そこに、ようやく遅れて<ゼータ>のリーダーが来る。服は泥だらけで、肩で息をしている。
「はー……皆さん、速すぎて……はー……トマスさんたちは、はー……無事ですか?」
「遅ぇぞのろま女。少なくとも、誰も死んじゃいねぇよ」
「よ、よかったー……」
――なんだこいつは。今更現れて、指示を出したわけでもなく、仲間に暴言さえ吐かれている。何もしていないじゃないか。こんな連中に助けられたのか?
俺のパーティは――<EXストラテジー>は、そんなに弱いのか?
「やあ、見つけたよー」
緊張感の一切ない陽気な調子で、マリオが何かを持ってきてヘルミーナに渡す。
ウサギのぬいぐるみだ。最初に集まったときから大事そうに抱きかかえていたものだ。
「トマス君。ヘルミーナはあれがないと動けなくなっちゃうから、気をつけてね」
――は?
そんなことで、このパーティは回復機能を失うのか? 馬鹿な。
「……そうだ。ミアは無事か?」
「ええ、殿下。外傷は1つもありません」
ミアを抱いたままのスレインが礼儀正しく説明する。
「眠っているだけです」
――……は!?
あの戦いの中で、このガキ寝てやがったのか!? 馬鹿か!!
聞いていない。こんなに使えない奴ばかりだなんて、聞いてない!!
そこに、場違いな拍手が聞こえてくる。
「いやー、さすがは<ゼータ>。あっという間にピンチを救ってくれたねぇ。感謝してもしきれないよ」
「ロキ!! お前、今までどこにいたんだ!!」
「失礼な。ボクは応援を呼びに行ったんだよ。ここで出たところでボク戦えないし」
つまり、助かったのはロキのお陰でもあるということだ。そう考えると、トマスは文句も言えない。
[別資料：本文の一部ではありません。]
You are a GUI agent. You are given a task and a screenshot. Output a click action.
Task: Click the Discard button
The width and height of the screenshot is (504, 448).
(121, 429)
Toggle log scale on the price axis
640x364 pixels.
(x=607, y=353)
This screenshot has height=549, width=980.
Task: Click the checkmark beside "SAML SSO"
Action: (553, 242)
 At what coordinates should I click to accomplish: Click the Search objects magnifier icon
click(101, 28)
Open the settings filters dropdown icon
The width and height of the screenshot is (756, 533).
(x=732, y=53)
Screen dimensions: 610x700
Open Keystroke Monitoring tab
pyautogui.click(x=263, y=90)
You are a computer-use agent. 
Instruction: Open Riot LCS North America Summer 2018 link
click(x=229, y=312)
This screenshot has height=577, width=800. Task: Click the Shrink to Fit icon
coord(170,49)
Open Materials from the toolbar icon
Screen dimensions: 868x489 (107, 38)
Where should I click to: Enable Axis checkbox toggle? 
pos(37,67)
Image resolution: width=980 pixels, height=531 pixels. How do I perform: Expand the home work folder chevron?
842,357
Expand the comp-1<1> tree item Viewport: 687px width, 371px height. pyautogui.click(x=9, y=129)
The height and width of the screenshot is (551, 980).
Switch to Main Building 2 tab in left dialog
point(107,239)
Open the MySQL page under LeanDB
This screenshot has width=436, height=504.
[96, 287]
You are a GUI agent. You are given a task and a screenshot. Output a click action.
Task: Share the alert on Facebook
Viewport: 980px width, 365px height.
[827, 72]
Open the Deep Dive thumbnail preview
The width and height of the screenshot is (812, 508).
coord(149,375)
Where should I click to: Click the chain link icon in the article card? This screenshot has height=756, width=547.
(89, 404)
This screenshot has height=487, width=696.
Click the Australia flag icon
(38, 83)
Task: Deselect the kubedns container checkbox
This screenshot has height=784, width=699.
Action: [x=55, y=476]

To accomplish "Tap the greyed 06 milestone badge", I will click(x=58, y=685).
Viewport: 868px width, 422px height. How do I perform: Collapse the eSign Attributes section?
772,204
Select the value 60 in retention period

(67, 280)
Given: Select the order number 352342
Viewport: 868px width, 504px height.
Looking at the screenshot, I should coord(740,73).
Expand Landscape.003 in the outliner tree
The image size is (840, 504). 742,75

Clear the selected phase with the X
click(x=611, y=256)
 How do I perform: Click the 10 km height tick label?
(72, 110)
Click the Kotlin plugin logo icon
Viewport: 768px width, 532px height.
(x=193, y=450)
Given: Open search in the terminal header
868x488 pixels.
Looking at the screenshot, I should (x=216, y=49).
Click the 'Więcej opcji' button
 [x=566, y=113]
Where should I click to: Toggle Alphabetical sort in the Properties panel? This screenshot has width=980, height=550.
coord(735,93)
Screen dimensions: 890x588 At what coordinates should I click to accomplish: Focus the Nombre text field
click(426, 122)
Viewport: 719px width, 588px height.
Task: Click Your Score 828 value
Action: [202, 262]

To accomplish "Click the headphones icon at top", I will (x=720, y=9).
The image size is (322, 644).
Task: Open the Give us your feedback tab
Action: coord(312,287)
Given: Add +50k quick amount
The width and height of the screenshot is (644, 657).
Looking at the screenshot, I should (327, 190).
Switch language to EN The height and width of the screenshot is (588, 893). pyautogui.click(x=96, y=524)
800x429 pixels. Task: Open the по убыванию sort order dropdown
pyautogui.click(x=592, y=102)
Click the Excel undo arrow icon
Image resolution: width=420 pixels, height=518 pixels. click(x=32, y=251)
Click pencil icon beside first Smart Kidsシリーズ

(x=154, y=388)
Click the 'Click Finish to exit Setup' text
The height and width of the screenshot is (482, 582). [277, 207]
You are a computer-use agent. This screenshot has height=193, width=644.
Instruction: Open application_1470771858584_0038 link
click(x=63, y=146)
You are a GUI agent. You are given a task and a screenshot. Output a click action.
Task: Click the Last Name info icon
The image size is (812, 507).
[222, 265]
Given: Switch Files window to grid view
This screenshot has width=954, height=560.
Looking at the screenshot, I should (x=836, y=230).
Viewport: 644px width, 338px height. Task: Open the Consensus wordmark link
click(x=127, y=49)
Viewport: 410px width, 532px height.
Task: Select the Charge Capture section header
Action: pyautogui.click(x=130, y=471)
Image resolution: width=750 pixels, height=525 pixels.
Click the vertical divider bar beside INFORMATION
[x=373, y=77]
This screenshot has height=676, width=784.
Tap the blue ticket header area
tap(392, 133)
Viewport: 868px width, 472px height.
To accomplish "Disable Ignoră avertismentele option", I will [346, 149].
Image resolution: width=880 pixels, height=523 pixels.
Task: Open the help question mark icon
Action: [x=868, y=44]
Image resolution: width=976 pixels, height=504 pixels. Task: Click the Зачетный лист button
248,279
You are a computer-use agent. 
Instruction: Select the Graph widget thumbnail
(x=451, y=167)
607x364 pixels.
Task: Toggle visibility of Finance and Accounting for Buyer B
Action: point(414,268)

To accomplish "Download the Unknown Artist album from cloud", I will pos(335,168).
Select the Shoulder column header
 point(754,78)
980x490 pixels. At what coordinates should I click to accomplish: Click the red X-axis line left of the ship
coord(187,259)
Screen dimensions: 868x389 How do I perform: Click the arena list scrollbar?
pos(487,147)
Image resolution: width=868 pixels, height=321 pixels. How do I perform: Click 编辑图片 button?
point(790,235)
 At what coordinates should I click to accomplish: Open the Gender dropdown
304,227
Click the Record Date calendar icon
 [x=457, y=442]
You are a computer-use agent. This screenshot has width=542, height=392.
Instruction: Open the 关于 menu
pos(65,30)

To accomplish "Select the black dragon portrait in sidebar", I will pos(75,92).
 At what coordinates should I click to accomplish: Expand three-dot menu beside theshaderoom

「まあ、これでお互いチームの課題が浮き彫りになったと思うんだよねぇ。何事も全部が思い通りにはいかないものさ。そういうときって、やっぱり環境を変えてみるのが一番じゃない?」
ロキは芝居がかった口調ですらすらと喋りながら前に出てくる。
「どうだい? ここで心機一転、2つのパーティのリーダーを入れ替えてみるってのは」
「……はあああっ!?」
トマスは思わず間抜けな顔で大声を上げていた。